“La terre est morte”, lance un Indien waorani à la cantonnade, à l’occasion d’une visite des zones contaminées par des déchets pétroliers de la province amazonienne de Sucumbíos, au nord-est du pays.
Une visite que le collectif UDAPT (Union des victimes des opérations pétrolières de Texaco) appelle “le tour toxique” d’un territoire de 450 000 hectares où se répartissent 30 000 personnes, précise le site engagé Mongabay dont un journaliste est présent ce jour-là.

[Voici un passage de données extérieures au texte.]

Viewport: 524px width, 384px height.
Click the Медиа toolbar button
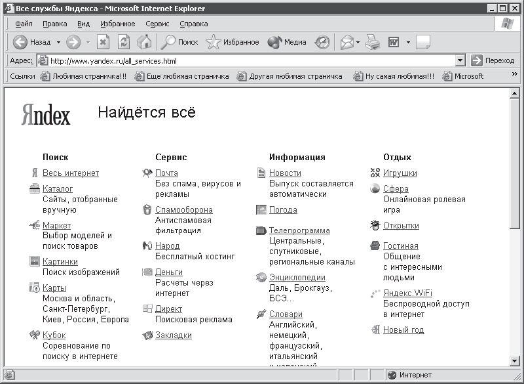[287, 42]
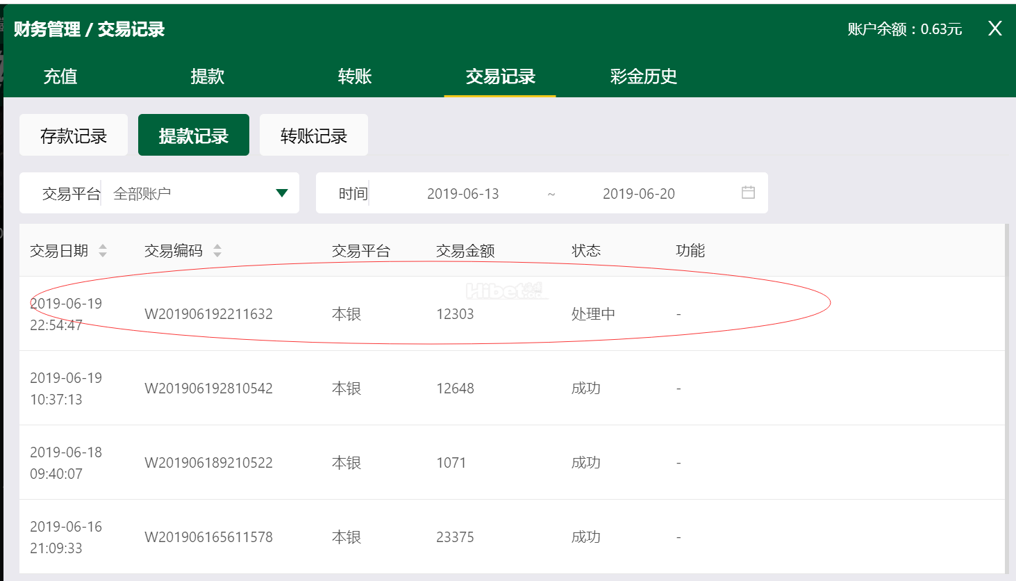This screenshot has width=1016, height=581.
Task: Click sort arrows beside 交易编码 column
Action: [x=217, y=251]
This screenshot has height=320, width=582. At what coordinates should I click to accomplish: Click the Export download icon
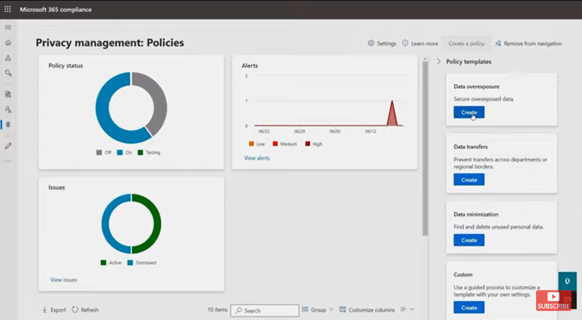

Mais mardi 12 juillet, la Cour constitutionnelle d’Équateur a mis un terme définitif à une affaire qui remonte à 1993, rapporte El Telégrafo, “en condamnant le groupe pétrolier [américain] Chevron à payer 9,5 millards de dollars [8 milliards d’euros] pour les dégâts environnementaux causés aux populations de l’Amazonie équatorienne.”
L’histoire d’un désastre
Absorbée en 2001 par Chevron Petroleum, la compagnie pétrolière Texaco a exploité, avec le soutien de la société publique équatorienne Petroecuador, des gisements pétroliers dans les secteurs du Lago Agrio (province de Sucumbíos) et d’Orellana de l’Amazonie équatorienne, au nord-est du pays. Pendant près de trente ans, de 1964 à 1992, il a été établi que le groupe a déversé des eaux contaminées et des résidus de pétrole sur des zones cultivables.
Dès 1993, le collectif dépose une plainte devant un tribunal de New York. Les plaignants accusent Chevron d’avoir déversé dans ces régions “71 millions de litres de résidus pétroliers et 64 millions de litres de pétrole brut pendant vingt-six ans”, précise Mongabay. Le procès est par la suite transféré à la justice équatorienne à la demande du groupe américain.
En 2011, un tribunal de première instance condamne la multinationale à 9,5 milliards de dollars d’amende et “à demander pardon” aux indiens affectés par la pollution, mais “Chevron soutient que la sentence est illégitime”, notait alors le site Ecuavisa.
Dans un reportage réalisé sur place en 2015, le quotidien espagnol El Diario a pu voir “les immenses fosses – des piscines – qui avaient été creusées [par Chevron] au niveau même du sol et où étaient jetés le pétrole testé, les boues contaminées suite à la perforation et les eaux de formation” [qui se forment au contact du pétrole ou du gaz lorsque l’on fore]. Tout cela “sans aucune précaution prise pour imperméabiliser le sol (…) et suivant une pratique déjà considérée à l’époque comme obsolète voire interdite, par exemple aux États-Unis.”
Selon des informations maintes fois recoupées, nombre de ces “fosses” ont ensuite été recouvertes de terre par l’entreprise, dans le but de les cacher.
L’heure des comptes
La décision de la Cour constitutionnelle apparaît irrévocable à l’issue de ce long parcours judiciaire qui a opposé le pétrolier Chevron au collectif d’indiens soutenu par des ONG internationales, telles qu’Amazon Watch (États-Unis) ou l’International Institute for Sustainable Development (IISD, Canada), comme s’en réjouit un avocat du collectif :
Nous avons gagné définitivement cette bataille dans les tribunaux équatoriens, et c’est un triomphe pour notre pays et pour le monde entier, pour tous ceux qui luttent pour un environnement sain.”
Néanmoins, des obstacles judiciaires attendent encore les plaignants, qui devront “recourir à des tribunaux dans d’autres pays où Chevron a encore des activités”, rapporte El Universo, faute de pouvoir contraindre l’entreprise à payer sa dette en Équateur.
De son côté, l’avocat de l’entreprise américaine a dénoncé “le déni de justice, la fraude et la corruption contre Chevron en Équateur”, dans un communiqué rapporté par le quotidien El Comercio.